> _TASK TO COMPLETE_: The lines to reproduce run from the first one below to the line containing "Given: Click the", both included. Reproduce them exactly and nothing else.

> _SUPPLIED RECORDS_:
—————

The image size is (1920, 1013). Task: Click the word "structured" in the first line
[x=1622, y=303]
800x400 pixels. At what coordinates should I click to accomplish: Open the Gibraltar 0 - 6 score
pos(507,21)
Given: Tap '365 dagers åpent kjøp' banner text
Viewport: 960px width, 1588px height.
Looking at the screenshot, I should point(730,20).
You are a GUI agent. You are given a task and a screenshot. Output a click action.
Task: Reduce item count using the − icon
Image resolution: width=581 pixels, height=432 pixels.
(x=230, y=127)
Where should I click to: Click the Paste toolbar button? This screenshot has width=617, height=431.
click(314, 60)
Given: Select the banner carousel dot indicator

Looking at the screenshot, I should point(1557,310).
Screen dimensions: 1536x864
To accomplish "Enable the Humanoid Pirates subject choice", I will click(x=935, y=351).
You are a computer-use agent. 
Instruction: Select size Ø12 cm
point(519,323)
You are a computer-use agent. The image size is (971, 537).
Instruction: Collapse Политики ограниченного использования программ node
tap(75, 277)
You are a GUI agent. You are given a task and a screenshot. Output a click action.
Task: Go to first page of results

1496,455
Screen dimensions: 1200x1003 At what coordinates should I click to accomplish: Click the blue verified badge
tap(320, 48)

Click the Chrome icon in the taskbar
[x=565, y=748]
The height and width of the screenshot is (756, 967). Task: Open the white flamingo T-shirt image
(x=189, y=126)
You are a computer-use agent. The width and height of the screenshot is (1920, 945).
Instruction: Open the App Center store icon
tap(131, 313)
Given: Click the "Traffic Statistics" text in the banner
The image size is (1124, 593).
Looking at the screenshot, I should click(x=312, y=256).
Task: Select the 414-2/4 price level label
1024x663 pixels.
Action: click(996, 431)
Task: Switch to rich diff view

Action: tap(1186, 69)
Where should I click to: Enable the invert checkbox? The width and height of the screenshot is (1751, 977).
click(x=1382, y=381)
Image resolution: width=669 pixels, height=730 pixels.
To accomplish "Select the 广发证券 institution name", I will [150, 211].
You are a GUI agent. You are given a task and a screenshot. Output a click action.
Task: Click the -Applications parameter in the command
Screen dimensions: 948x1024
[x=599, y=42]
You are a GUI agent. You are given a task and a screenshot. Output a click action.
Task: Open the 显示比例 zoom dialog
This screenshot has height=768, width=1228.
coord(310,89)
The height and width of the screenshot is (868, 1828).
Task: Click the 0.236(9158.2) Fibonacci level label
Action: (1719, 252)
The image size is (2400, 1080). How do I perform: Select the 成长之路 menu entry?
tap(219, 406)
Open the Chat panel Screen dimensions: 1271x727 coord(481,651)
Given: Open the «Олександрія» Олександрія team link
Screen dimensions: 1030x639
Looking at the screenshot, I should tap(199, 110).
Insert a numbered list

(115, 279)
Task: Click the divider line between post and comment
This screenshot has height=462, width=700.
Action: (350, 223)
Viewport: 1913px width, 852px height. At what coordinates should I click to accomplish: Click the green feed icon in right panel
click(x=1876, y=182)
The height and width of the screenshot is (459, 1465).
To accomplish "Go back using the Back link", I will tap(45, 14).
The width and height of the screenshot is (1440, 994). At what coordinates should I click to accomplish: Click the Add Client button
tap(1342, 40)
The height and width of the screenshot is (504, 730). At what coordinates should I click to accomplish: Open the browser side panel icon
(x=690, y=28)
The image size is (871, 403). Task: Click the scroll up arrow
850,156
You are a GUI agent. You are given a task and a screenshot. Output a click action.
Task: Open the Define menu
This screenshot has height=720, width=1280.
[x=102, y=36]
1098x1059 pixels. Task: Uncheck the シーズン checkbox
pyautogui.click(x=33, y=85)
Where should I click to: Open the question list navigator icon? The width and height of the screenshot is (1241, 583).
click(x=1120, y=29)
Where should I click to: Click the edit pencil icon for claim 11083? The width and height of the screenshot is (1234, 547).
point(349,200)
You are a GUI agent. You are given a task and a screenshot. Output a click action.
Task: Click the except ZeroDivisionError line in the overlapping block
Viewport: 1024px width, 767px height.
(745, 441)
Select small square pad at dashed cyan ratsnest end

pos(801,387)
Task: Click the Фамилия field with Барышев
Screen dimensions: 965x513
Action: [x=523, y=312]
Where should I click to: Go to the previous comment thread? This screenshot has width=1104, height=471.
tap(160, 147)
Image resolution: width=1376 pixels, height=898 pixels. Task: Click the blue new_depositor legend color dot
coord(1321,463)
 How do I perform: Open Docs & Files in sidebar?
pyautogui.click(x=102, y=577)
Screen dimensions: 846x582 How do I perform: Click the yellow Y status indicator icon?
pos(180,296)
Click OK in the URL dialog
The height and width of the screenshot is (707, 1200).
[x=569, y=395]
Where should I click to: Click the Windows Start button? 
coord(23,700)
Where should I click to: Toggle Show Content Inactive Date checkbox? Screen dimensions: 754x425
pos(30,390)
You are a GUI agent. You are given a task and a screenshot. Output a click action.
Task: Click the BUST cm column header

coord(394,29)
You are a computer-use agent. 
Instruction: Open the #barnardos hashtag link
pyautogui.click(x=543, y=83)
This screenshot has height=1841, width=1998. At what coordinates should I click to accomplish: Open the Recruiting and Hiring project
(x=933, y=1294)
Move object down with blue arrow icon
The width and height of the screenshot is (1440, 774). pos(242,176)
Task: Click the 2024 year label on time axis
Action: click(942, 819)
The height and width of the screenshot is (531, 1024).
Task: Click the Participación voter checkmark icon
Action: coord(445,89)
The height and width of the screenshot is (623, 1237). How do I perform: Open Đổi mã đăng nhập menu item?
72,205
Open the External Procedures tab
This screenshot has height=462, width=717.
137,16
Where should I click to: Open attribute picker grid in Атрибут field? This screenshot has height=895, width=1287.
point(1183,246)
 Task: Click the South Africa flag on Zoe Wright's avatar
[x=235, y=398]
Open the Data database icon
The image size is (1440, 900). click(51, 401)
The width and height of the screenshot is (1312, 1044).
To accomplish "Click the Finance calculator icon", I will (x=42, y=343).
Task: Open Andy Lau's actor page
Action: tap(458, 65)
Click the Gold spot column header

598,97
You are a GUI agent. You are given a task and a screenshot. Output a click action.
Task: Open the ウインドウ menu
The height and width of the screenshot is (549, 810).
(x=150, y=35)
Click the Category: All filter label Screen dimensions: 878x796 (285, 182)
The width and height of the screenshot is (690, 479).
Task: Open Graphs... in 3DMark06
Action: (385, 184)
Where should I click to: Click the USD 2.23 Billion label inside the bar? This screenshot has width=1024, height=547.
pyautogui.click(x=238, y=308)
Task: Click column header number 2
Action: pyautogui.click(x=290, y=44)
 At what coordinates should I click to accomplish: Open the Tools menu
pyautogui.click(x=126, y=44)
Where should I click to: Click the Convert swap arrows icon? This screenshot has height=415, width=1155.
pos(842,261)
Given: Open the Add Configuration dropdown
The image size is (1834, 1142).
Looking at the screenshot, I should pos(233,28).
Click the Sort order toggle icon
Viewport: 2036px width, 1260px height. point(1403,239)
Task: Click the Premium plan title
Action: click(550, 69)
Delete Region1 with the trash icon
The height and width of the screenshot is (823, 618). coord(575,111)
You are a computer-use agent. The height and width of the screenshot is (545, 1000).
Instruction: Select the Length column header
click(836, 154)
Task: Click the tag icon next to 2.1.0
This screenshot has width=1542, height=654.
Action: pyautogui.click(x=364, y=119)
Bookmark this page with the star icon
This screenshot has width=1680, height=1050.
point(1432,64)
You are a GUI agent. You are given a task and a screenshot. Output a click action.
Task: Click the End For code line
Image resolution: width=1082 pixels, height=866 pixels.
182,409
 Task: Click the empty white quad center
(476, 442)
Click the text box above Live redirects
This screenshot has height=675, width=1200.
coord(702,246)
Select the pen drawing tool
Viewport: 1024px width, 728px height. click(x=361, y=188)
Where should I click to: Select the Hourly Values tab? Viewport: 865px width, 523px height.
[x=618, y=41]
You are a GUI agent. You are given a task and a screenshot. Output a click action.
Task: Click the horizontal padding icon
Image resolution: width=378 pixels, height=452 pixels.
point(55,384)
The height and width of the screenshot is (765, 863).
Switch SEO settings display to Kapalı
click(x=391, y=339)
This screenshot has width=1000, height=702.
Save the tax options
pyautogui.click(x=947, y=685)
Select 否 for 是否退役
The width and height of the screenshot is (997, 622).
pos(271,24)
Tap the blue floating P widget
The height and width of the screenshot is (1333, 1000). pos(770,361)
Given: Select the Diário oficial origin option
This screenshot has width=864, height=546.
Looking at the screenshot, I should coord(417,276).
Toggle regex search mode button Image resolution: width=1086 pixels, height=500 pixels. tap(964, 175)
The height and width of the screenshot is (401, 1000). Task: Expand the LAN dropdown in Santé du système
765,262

—————

> _ANSWER SPACE_:
The image size is (1920, 1013). Task: Click the word "structured" in the first line
[x=1622, y=303]
800x400 pixels. At what coordinates should I click to accomplish: Open the Gibraltar 0 - 6 score
pos(507,21)
Given: Tap '365 dagers åpent kjøp' banner text
Viewport: 960px width, 1588px height.
Looking at the screenshot, I should point(730,20).
You are a GUI agent. You are given a task and a screenshot. Output a click action.
Task: Reduce item count using the − icon
Image resolution: width=581 pixels, height=432 pixels.
(x=230, y=127)
Where should I click to: Click the Paste toolbar button? This screenshot has width=617, height=431.
click(314, 60)
Given: Select the banner carousel dot indicator

Looking at the screenshot, I should point(1557,310).
Screen dimensions: 1536x864
To accomplish "Enable the Humanoid Pirates subject choice", I will click(x=935, y=351).
You are a computer-use agent. 
Instruction: Select size Ø12 cm
point(519,323)
You are a computer-use agent. The image size is (971, 537).
Instruction: Collapse Политики ограниченного использования программ node
tap(75, 277)
You are a GUI agent. You are given a task and a screenshot. Output a click action.
Task: Go to first page of results

1496,455
Screen dimensions: 1200x1003 At what coordinates should I click to accomplish: Click the blue verified badge
tap(320, 48)

Click the Chrome icon in the taskbar
[x=565, y=748]
The height and width of the screenshot is (756, 967). Task: Open the white flamingo T-shirt image
(x=189, y=126)
You are a computer-use agent. The width and height of the screenshot is (1920, 945).
Instruction: Open the App Center store icon
tap(131, 313)
Given: Click the "Traffic Statistics" text in the banner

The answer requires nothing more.